Ein Dataset erstellen
Wir beginnen mit der Erstellung eines einfachen Datasets mit zwei Merkmalen. Wir verwenden die numpy-Bibliothek, um das Dataset zu erstellen, und die matplotlib-Bibliothek, um es zu plotten.
import numpy as np
import matplotlib.pyplot as plt
rng = np.random.RandomState(0)
n_samples = 500
cov = [[3, 3], [3, 4]]
X = rng.multivariate_normal(mean=[0, 0], cov=cov, size=n_samples)
plt.scatter(X[:, 0], X[:, 1], alpha=0.3, label="samples")
plt.gca().set(
aspect="equal",
title="2-dimensionales Dataset mit Hauptkomponenten",
xlabel="erstes Merkmal",
ylabel="zweites Merkmal",
)
plt.legend()
plt.show()
Definiere das Ziel
Zwecks dieses Beispiels definieren wir das Ziel y so, dass es stark mit einer Richtung korreliert, die eine geringe Varianz aufweist. Wir projizieren X auf die zweite Komponente und fügen ein wenig Rauschen hinzu.
y = X.dot(pca.components_[1]) + rng.normal(size=n_samples) / 2
fig, axes = plt.subplots(1, 2, figsize=(10, 3))
axes[0].scatter(X.dot(pca.components_[0]), y, alpha=0.3)

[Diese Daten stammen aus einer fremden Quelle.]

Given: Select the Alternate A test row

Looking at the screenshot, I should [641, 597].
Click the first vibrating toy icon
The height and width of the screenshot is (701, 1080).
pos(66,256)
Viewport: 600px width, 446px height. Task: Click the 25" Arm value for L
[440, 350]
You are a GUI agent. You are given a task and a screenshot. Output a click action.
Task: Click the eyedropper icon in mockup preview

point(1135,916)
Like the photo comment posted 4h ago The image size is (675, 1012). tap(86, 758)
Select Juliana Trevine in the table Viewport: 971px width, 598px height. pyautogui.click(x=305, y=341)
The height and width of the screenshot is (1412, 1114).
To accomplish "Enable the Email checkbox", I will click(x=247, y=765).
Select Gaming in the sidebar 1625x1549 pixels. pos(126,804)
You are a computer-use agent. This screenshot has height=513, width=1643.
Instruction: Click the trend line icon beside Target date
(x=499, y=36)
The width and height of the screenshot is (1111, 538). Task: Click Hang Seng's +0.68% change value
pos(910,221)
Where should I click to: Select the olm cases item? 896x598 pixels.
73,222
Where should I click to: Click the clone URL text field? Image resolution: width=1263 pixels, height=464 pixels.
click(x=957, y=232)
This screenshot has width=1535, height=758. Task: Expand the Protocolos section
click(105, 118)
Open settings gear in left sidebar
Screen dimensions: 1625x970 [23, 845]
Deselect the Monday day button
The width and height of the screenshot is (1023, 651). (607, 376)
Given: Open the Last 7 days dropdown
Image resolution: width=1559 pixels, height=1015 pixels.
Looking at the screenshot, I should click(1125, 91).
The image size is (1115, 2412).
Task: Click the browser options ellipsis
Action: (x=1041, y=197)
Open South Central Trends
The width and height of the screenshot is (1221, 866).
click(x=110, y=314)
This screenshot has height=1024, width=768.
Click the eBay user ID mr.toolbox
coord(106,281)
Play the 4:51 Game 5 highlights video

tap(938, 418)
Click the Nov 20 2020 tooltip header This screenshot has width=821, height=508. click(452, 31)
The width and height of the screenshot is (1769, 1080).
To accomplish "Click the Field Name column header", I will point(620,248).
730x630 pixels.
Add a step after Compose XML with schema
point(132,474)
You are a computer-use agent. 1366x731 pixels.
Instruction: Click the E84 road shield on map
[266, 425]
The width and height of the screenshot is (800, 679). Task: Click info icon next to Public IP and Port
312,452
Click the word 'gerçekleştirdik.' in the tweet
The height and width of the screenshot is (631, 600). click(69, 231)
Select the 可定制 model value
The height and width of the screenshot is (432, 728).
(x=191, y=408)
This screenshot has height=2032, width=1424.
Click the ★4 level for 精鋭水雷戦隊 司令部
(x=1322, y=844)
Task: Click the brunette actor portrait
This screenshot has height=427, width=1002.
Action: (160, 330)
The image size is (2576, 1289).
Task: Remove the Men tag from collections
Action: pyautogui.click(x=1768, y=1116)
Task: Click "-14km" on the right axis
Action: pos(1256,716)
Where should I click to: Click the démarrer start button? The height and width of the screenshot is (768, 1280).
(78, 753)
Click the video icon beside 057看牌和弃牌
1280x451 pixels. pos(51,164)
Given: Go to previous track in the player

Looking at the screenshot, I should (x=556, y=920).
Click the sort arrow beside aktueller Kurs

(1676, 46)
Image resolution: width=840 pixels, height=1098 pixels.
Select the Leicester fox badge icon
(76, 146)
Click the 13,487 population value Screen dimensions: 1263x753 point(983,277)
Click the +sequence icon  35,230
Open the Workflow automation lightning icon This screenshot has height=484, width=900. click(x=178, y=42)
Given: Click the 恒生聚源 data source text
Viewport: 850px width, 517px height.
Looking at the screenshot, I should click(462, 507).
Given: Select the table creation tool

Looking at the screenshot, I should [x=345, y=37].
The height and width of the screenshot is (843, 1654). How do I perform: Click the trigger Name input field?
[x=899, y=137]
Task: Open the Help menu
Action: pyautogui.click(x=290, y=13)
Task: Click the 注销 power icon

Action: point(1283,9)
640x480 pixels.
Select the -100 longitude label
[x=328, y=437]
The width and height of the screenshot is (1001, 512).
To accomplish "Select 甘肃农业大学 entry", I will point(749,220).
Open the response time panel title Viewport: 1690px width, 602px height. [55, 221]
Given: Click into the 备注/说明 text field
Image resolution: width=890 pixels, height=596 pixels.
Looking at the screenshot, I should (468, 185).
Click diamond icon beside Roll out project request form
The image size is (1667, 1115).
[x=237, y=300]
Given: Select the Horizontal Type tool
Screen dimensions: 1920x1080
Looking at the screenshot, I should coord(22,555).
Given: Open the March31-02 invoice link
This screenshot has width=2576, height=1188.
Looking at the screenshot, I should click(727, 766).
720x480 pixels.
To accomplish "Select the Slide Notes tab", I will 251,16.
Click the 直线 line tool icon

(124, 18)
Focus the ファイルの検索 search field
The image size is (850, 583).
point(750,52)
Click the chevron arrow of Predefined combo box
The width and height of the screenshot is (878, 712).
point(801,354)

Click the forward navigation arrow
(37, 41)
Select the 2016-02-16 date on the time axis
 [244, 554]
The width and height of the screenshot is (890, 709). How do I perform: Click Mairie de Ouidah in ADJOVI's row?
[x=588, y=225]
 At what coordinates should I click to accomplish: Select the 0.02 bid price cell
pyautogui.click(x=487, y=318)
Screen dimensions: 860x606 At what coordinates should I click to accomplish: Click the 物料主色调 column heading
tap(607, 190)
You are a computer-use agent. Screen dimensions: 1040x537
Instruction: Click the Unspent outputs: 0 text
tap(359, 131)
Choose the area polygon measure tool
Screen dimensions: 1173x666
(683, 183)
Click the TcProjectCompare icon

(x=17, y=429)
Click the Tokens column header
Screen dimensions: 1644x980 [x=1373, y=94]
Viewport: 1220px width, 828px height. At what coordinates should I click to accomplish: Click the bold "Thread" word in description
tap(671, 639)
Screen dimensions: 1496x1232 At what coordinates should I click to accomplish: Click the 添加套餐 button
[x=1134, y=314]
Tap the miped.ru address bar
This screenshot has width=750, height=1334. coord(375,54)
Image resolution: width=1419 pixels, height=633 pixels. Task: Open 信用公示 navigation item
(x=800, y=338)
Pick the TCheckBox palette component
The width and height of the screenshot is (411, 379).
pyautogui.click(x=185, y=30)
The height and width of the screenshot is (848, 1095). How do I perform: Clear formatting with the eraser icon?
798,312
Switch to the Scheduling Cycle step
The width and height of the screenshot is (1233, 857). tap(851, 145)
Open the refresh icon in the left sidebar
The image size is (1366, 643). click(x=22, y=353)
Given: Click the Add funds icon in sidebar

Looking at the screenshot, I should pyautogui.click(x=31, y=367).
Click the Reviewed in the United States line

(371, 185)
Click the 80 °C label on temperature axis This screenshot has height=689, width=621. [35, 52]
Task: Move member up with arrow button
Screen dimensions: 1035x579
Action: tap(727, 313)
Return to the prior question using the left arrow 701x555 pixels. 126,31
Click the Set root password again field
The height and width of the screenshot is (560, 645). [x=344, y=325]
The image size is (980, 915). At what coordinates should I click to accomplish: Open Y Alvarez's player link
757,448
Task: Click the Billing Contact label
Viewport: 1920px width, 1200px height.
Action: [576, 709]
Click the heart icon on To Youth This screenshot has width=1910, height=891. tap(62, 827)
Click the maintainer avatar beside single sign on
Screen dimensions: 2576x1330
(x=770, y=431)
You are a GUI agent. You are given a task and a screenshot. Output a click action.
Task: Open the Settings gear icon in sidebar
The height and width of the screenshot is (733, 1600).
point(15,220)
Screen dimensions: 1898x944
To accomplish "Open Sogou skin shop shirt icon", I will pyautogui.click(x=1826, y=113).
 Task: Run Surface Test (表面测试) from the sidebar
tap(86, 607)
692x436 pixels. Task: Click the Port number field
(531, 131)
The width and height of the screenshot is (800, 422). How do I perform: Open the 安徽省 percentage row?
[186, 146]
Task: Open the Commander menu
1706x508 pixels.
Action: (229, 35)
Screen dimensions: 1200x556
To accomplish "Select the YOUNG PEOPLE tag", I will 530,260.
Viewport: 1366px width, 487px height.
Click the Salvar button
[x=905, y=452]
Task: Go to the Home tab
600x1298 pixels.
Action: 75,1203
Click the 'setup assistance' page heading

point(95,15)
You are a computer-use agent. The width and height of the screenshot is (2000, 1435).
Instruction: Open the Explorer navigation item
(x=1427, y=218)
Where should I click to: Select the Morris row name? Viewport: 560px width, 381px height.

axes[0].set(xlabel="Projizierte Daten auf die erste PCA-Komponente", ylabel="y")
axes[1].scatter(X.dot(pca.components_[1]), y, alpha=0.3)
axes[1].set(xlabel="Projizierte Daten auf die zweite PCA-Komponente", ylabel="y")
plt.tight_layout()
plt.show()
Erstelle die Regressoren
Wir erstellen zwei Regressoren: PCR und PLS. Und zu illustrativen Zwecken setzen wir die Anzahl der Komponenten auf 1. Bevor wir die Daten der PCA-Schritt des PCR zuführen, standardisieren wir sie zunächst, wie es die gute Praxis empfiehlt. Der PLS-Schätzer hat integrierte Skalierungsfähigkeiten.
from sklearn.model_selection import train_test_split
from sklearn.pipeline import make_pipeline
from sklearn.linear_model import LinearRegression
from sklearn.preprocessing import StandardScaler
from sklearn.decomposition import PCA
from sklearn.cross_decomposition import PLSRegression
X_train, X_test, y_train, y_test = train_test_split(X, y, random_state=rng)
pcr = make_pipeline(StandardScaler(), PCA(n_components=1), LinearRegression())
pcr.fit(X_train, y_train)
pca = pcr.named_steps["pca"] ## retrieve the PCA step of the pipeline
pls = PLSRegression(n_components=1)
pls.fit(X_train, y_train)
Vergleiche die Regressoren
Wir plotten die projizierten Daten auf die erste Komponente gegen das Ziel für beide Regressoren PCR und PLS. In beiden Fällen sind diese projizierten Daten diejenigen, die die Regressoren als Trainingsdaten verwenden werden.
fig, axes = plt.subplots(1, 2, figsize=(10, 3))
axes[0].scatter(pca.transform(X_test), y_test, alpha=0.3, label="ground truth")
axes[0].scatter(
pca.transform(X_test), pcr.predict(X_test), alpha=0.3, label="predictions"
)
axes[0].set(
xlabel="Projizierte Daten auf die erste PCA-Komponente", ylabel="y", title="PCR / PCA"
)
axes[0].legend()
axes[1].scatter(pls.transform(X_test), y_test, alpha=0.3, label="ground truth")
axes[1].scatter(
pls.transform(X_test), pls.predict(X_test), alpha=0.3, label="predictions"
)
axes[1].set(xlabel="Projizierte Daten auf die erste PLS-Komponente", ylabel="y", title="PLS")
axes[1].legend()
plt.tight_layout()
plt.show()
Wir drucken die R²-Werte beider Schätzer aus, was weiterhin bestätigt, dass PLS in diesem Fall eine bessere Alternative als PCR ist.
print(f"PCR r-squared {pcr.score(X_test, y_test):.3f}")
print(f"PLS r-squared {pls.score(X_test, y_test):.3f}")
Verwende PCR mit 2 Komponenten
Wir verwenden PCR mit 2 Komponenten, um es mit PLS zu vergleichen.
pca_2 = make_pipeline(PCA(n_components=2), LinearRegression())
pca_2.fit(X_train, y_train)
print(f"PCR r-squared mit 2 Komponenten {pca_2.score(X_test, y_test):.3f}")
Zusammenfassung
In diesem Lab haben wir PCR und PLS auf einem Toy-Datensatz verglichen. Wir haben festgestellt, dass PLS besser als PCR performt, wenn das Ziel stark mit Richtungen korreliert, die eine geringe Varianz aufweisen.